StatusGator is a service that helps organizations and individuals monitor the status of various online services, websites, and APIs.
StatusGator crossed $10,000/month back in 2021.
In this article, we have an interview with its co-founder, Colin Bartlett.
I've been a software developer for 20 years and back in 2015 I found myself working on a bug all day really struggling with why it wasn't working. It turned out that the problem was a known intermittent issue with the Facebook API which they had mentioned on their status page but I hadn't thought to look there. I had this idea to collect status page data and send me notifications when it changed so I could stay on top of issues affecting the services I depended on.
I slapped together a quick prototype that just scraped some pages in a cron job and sent me an email if anything changed. It worked and I started talking to more people about the idea and they liked it. So I wrapped a very simple Rails app around it and deployed it to Heroku.
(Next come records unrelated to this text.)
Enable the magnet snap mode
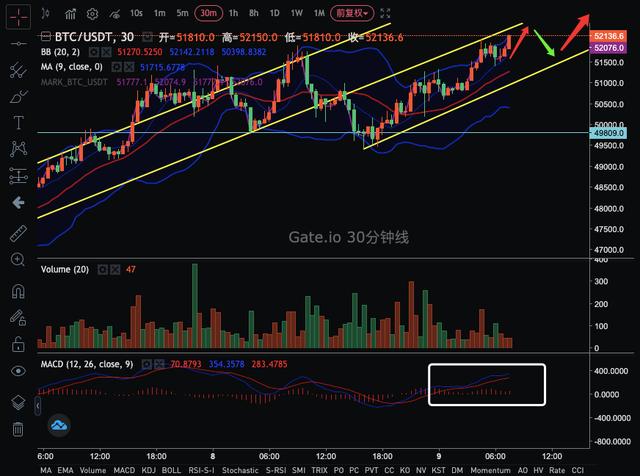Screen dimensions: 640x476 pos(17,292)
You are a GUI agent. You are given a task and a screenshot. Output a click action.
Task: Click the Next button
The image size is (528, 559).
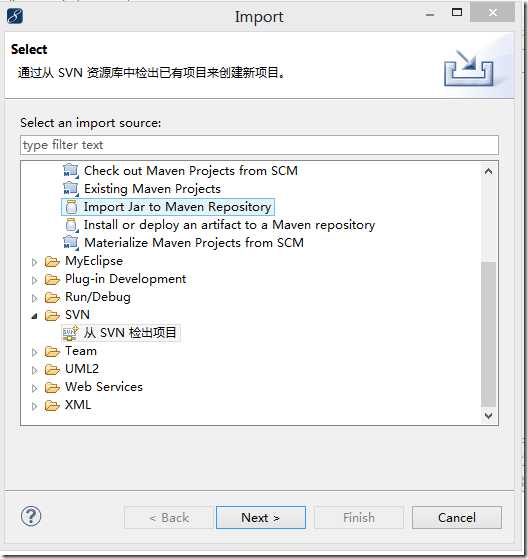pyautogui.click(x=261, y=517)
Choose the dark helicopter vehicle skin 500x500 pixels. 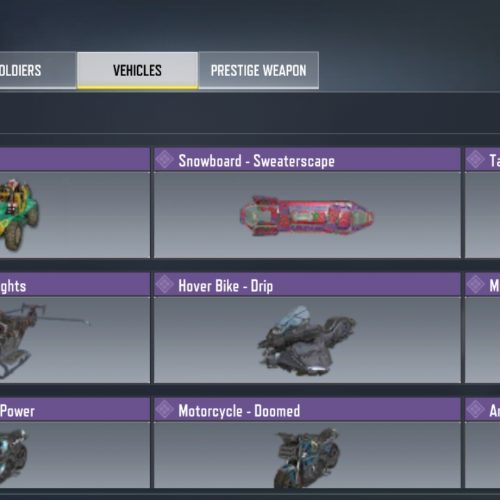click(x=43, y=340)
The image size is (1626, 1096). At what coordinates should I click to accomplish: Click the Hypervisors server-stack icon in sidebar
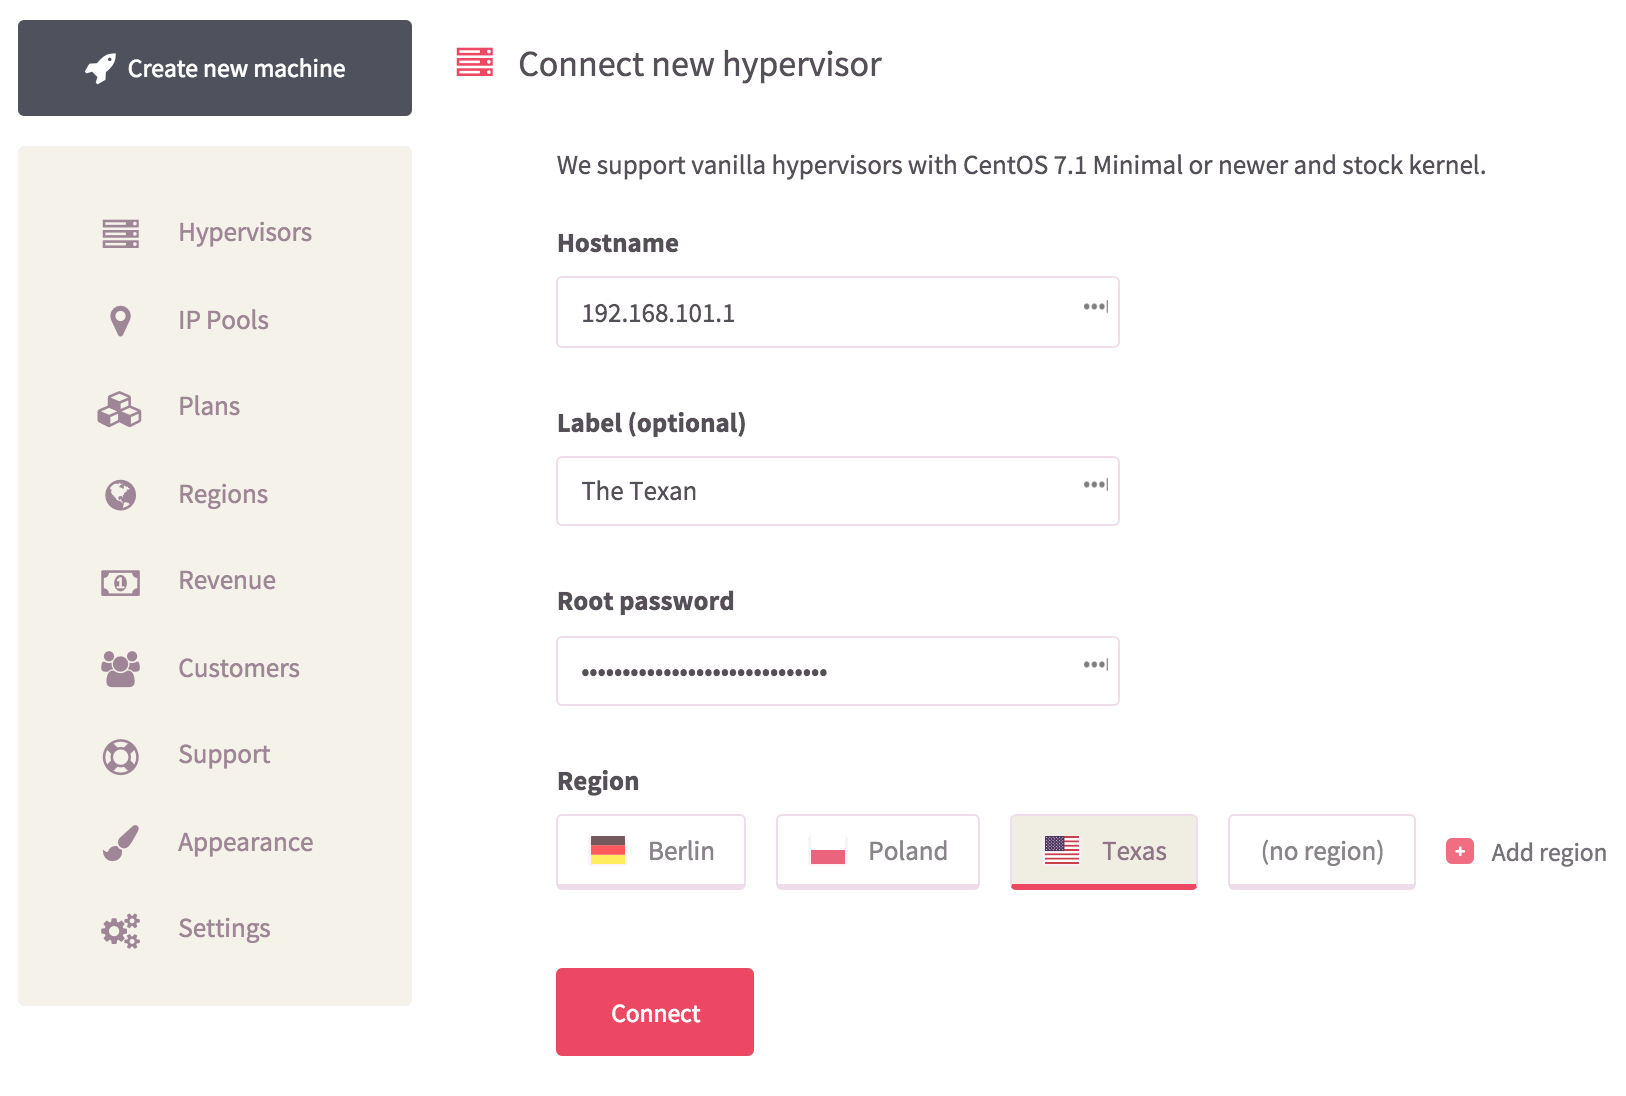(120, 233)
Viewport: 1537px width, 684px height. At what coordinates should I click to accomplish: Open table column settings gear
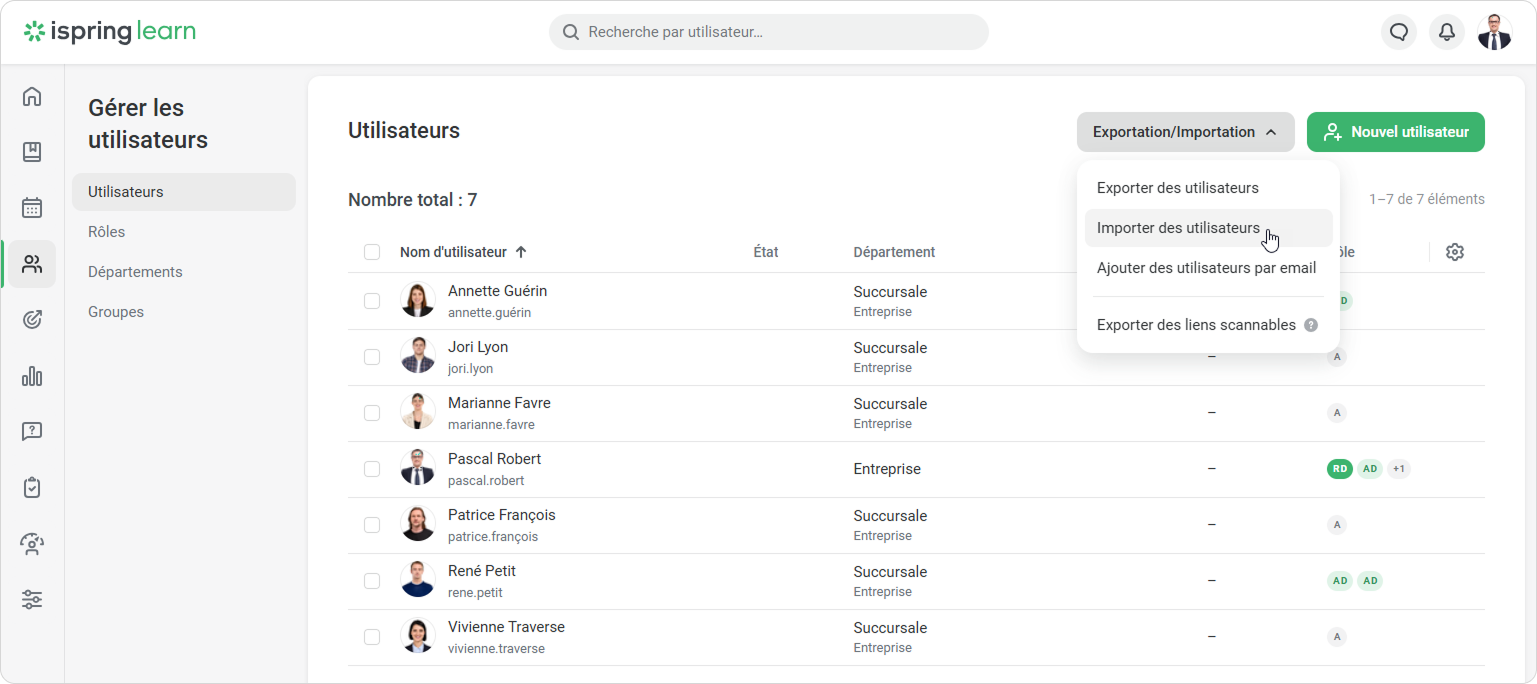pos(1455,252)
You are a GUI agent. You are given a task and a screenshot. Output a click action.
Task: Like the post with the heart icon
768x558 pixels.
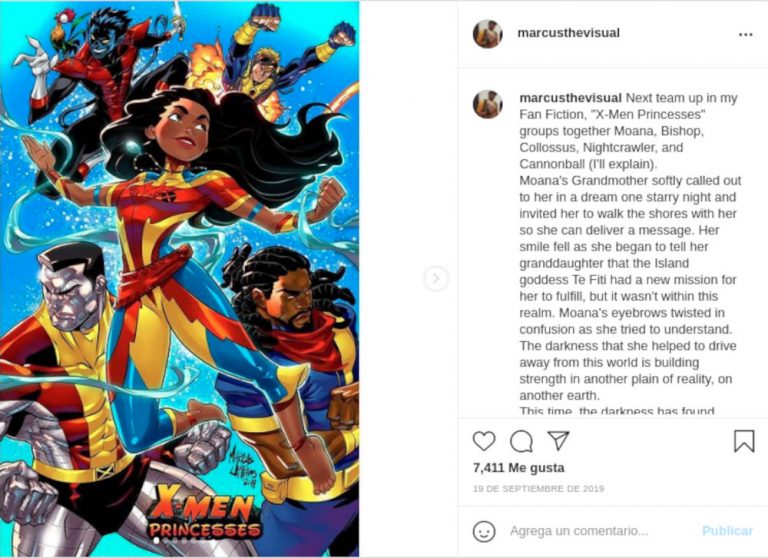[x=484, y=441]
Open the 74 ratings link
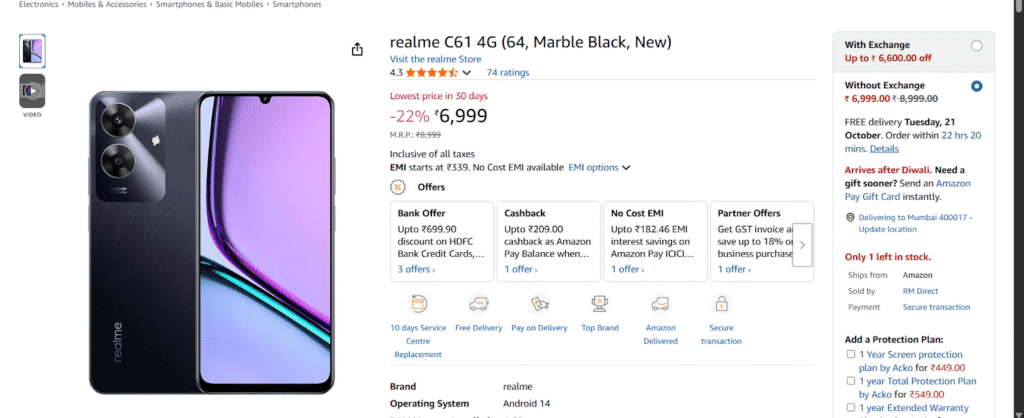Screen dimensions: 1024x418 pyautogui.click(x=508, y=72)
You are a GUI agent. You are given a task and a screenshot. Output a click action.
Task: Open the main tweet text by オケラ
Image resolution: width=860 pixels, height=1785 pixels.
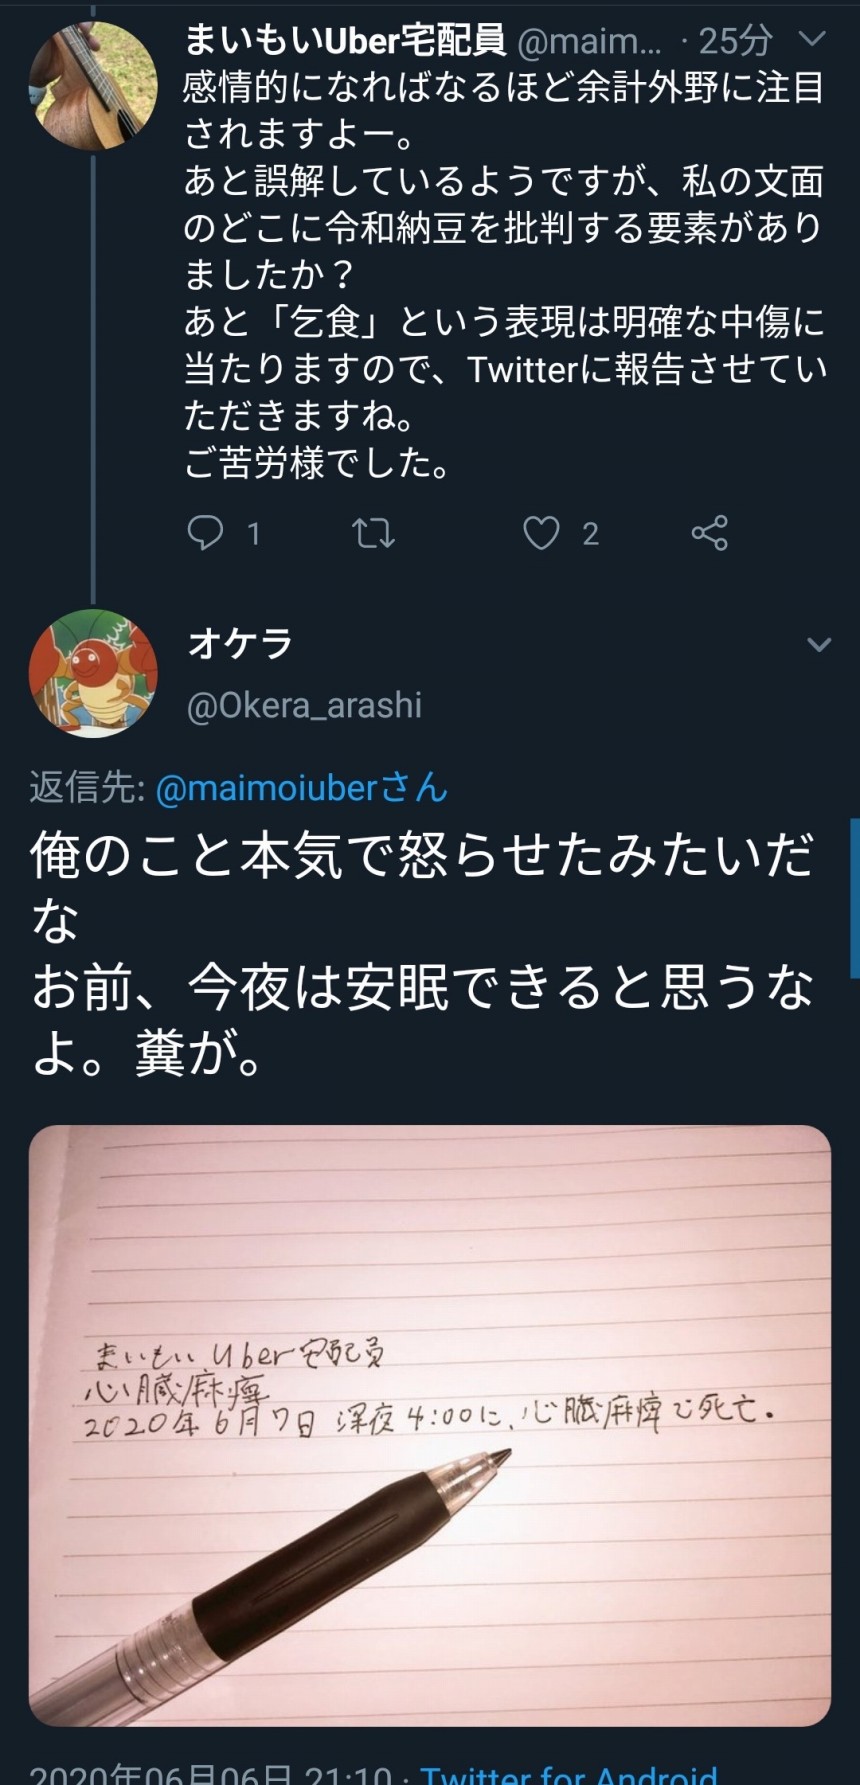pyautogui.click(x=422, y=953)
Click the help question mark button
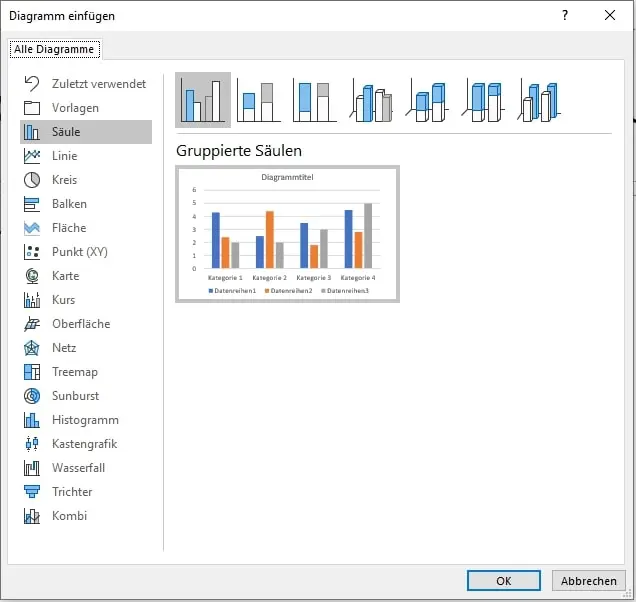The image size is (636, 602). pos(565,15)
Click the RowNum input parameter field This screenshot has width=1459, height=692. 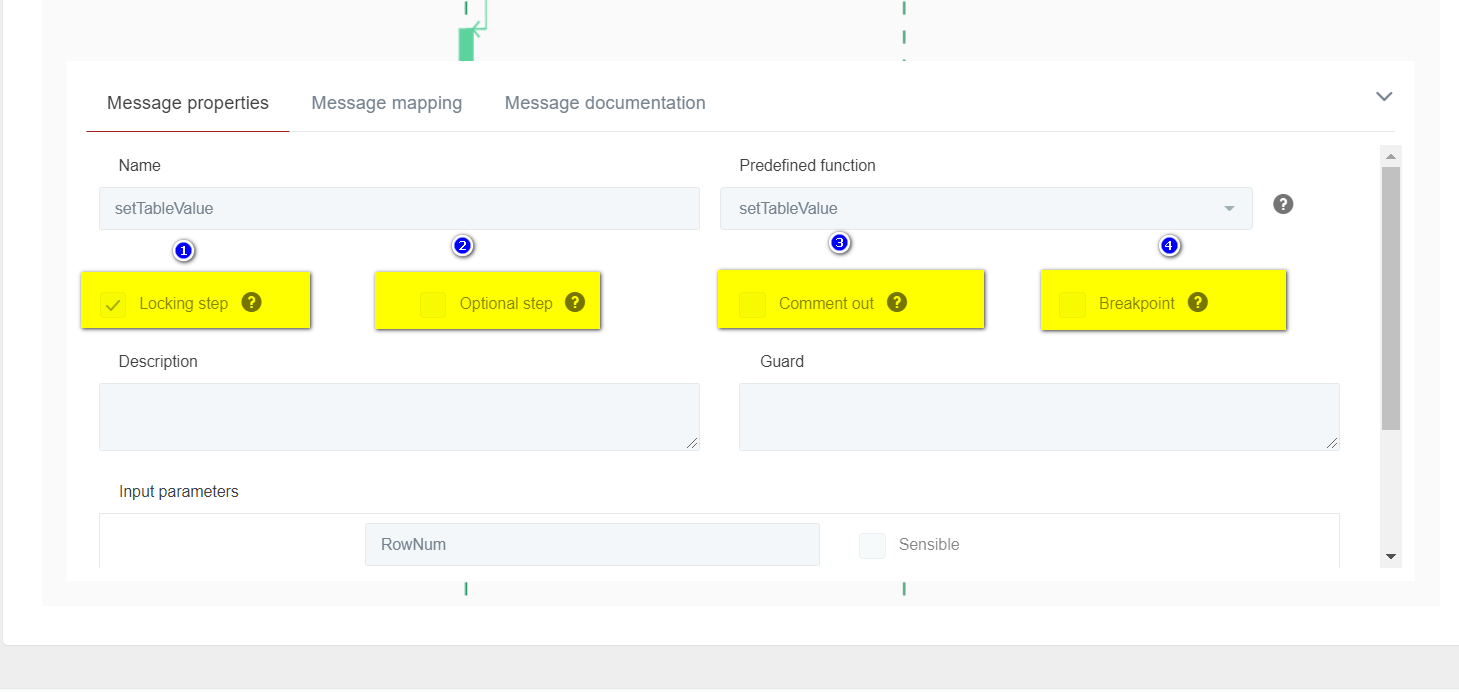pos(591,545)
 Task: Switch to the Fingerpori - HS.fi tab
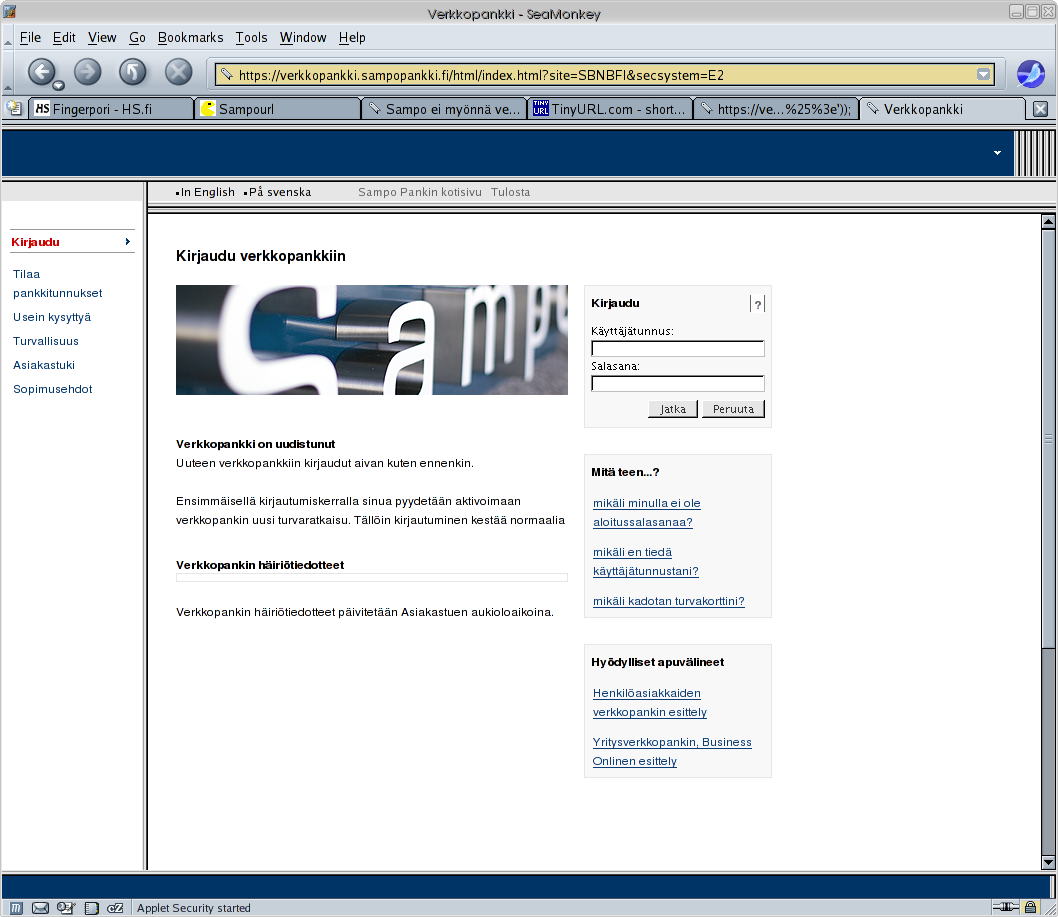click(x=110, y=109)
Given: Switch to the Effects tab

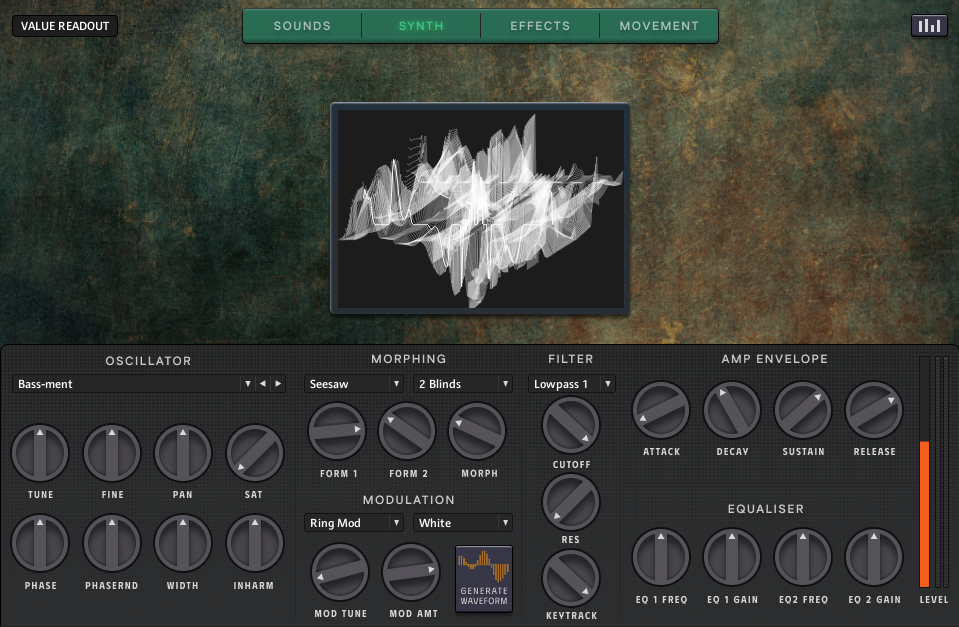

It was then (and is today still essentially) just a system of scrapers and API connections and it's almost all built in Ruby.
From 2015 to 2018 it was just me but in 2018 a long time friend and coworker of mine joined up with me to help grow it. So from 2018 it became 2 people and as of today we are about 9 people.
From the very beginning I wanted to make a business out of it. I wasn't interested in offering a free service, I wanted to see if there was a business model here. So when I first launched the Rails app it had a rudimentary subscription system and a single $9.99/month pricing plan. My goal was to get to $1,000/month in revenue within 6 months.
It was profitable from very early on. I posted the site in a few places and forums and such and some of them got traction and one or two people signed up very early on. So that covered the hosting costs and that made me think I could just keep it going forever. I really like it for my own use so I thought I could just keep growing it slowly.
It actually took THREE YEARS to get to $1,000/month, which we crossed some time in late 2018. If I knew it would take that long I would probably never have tried but I'm glad I did. I attribute most of the growth to listening to customers. The product has evolved a lot and it's all based on customer feedback. For example, it turns out that software developers are not the biggest market for this service --- it's IT departments who have to deal with support for hundreds of thousands of users. Knowing when services like Zoom or Gmail go down can make a huge difference in how IT teams can respond to support requests.
Purely subscription. We have a limited free plan as well.
We crossed $10,000/month back in 2021 and we are now many times larger than that and growing. We raised a very small investment round from TinySeed, which is a venture capital firm designed for bootstrappers like us.